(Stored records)
■ ■ ■ ■
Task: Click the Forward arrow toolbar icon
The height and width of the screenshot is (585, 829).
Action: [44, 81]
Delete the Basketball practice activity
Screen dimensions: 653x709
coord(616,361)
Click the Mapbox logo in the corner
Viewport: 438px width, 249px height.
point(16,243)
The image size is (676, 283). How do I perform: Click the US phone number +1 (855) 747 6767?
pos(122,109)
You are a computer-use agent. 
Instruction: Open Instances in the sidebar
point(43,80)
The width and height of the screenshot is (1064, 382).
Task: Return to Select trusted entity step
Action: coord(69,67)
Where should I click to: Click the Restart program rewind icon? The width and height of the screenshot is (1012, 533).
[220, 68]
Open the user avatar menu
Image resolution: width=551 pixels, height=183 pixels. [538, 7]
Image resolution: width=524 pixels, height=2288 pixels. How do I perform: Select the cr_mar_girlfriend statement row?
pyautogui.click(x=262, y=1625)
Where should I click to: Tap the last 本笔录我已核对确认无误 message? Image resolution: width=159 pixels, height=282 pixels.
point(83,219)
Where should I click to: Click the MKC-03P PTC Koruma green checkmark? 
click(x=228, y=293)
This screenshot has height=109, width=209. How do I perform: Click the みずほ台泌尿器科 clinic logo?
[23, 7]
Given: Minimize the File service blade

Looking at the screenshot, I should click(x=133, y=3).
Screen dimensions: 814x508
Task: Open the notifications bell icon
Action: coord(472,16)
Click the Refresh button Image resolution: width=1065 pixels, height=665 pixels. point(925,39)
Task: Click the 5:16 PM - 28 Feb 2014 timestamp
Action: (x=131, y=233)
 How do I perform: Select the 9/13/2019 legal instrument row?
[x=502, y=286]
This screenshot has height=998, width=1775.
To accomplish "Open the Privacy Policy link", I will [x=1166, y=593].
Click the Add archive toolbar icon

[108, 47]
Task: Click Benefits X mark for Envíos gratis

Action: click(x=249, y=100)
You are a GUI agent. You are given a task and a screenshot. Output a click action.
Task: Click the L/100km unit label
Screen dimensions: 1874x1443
■ ■ ■ ■
§ PROBLEM REQUIREMENTS
Extract each line from the entries above that contains the string "agent".

§ RESULT OF THIS EXERCISE
You are a computer-use agent. 
You are a GUI agent. You are given a task and a screenshot. Output a click action.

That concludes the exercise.